There are various system gaps, Kadom says. “We need to define those gaps and intervene. For instance, healthcare inequity is a concerning barrier to closing the loop. Not all patients can access their reports electronically, for example, or understand the findings and implications. So those patients are uninformed,” she says. “I’ve also seen firsthand in my work at safety-net hospitals that many patients don’t have PCPs. For example, if a patient is homeless and doesn’t have a PCP, how would they know about an incidental finding that needed follow-up?” Other inequities we know about relate to where the patient lives, their insurance status, literacy level, race, age and many more.
“The concept of where the patient gets lost for follow-up is much more complex than a radiologist not putting a finding in a report,” Nicola says. “Sometimes a radiologist can put it in the report, but the note is not clear.

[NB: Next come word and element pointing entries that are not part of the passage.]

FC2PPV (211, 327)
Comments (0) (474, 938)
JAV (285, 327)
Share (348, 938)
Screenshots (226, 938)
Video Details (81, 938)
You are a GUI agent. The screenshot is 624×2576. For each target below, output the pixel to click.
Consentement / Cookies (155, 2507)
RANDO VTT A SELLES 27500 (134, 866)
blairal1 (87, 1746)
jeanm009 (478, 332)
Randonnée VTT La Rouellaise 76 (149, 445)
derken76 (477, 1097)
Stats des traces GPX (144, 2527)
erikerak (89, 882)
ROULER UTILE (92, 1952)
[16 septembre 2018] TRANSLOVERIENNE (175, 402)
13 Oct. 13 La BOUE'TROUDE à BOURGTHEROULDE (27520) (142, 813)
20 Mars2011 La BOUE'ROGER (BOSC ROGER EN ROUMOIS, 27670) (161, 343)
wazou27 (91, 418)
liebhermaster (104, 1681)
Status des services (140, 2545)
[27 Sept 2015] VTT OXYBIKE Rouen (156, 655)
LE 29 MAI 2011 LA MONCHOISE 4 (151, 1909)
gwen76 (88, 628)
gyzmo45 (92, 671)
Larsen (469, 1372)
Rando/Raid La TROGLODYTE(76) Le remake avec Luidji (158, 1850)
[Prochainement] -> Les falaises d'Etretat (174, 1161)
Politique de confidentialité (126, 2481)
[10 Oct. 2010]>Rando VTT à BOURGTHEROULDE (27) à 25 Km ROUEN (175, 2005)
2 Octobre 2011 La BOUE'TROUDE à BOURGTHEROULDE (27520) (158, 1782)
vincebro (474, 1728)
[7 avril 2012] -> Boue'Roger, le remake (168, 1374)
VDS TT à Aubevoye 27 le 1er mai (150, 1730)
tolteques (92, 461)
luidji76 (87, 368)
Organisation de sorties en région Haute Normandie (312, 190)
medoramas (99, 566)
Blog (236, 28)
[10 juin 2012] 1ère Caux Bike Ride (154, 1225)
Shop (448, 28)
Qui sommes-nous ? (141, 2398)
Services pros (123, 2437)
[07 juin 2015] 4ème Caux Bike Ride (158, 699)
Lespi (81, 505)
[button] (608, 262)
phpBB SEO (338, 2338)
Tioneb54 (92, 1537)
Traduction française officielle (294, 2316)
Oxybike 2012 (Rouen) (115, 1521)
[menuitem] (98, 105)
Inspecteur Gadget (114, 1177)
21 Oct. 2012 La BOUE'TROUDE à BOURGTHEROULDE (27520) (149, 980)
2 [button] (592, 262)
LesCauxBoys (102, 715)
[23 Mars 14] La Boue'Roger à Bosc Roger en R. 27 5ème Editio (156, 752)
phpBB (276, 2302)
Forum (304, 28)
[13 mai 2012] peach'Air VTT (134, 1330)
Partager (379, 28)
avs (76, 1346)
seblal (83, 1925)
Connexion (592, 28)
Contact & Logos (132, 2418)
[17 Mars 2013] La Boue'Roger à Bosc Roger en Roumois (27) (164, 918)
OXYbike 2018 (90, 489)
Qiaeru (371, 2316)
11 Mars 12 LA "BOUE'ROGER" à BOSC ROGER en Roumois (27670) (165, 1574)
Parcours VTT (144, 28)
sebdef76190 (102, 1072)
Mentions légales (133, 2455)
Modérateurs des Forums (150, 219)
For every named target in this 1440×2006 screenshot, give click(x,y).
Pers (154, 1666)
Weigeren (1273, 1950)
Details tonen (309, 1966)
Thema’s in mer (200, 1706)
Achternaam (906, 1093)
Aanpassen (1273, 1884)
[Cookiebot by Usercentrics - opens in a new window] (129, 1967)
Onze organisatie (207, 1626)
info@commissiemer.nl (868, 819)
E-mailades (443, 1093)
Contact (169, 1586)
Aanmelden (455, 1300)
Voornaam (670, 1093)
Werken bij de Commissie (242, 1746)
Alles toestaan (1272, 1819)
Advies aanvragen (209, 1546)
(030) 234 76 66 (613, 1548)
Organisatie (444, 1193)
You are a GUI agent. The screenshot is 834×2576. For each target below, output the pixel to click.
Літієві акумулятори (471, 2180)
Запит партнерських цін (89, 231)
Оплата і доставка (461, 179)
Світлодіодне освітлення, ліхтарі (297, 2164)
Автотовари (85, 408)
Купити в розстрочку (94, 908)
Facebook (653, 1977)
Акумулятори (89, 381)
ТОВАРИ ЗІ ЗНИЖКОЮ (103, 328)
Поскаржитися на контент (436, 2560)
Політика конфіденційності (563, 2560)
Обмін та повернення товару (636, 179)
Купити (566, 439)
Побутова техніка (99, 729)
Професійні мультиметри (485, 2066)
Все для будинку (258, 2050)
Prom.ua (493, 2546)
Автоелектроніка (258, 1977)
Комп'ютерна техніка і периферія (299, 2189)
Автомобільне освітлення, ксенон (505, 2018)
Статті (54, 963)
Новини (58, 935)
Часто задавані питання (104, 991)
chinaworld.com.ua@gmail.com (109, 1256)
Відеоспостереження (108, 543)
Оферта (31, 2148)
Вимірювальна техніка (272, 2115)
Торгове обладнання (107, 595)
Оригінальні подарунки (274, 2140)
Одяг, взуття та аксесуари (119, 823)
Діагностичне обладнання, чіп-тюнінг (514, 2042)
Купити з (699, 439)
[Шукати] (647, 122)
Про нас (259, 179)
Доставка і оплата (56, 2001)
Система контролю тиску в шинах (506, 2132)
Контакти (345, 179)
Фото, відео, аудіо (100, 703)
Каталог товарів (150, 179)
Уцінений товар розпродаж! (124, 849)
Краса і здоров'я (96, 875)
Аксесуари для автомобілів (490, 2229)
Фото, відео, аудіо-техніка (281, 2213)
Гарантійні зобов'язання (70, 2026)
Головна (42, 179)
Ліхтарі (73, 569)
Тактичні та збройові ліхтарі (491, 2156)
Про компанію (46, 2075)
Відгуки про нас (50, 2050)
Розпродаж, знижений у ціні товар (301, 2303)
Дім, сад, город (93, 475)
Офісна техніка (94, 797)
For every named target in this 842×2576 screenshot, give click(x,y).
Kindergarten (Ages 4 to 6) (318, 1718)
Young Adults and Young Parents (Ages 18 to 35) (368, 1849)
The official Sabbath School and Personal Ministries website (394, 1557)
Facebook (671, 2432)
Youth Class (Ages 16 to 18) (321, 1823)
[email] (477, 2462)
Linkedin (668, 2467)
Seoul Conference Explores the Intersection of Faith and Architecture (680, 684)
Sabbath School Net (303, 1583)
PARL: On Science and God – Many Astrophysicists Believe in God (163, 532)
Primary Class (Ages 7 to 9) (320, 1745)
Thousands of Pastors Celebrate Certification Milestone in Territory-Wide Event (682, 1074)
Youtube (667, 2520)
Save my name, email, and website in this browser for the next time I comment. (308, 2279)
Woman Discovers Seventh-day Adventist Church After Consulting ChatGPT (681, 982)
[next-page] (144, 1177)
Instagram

And sometimes a radiologist can put it in the report, and it is clear, but the PCP chooses not to follow up on it — or misses it. Then there are the times that a patient just chooses not to follow up.”
“Still, someone has to take ownership,” Kadom says. “I believe radiologists can take that ownership. When we discover a cancer at a late stage, it may not be survivable. Treatment becomes more difficult, and outcomes are worse. Picking up on incidental findings means an early-stage cancer may be cured — or have a high percentage of long-term survival. There is a process now that can make this happen.”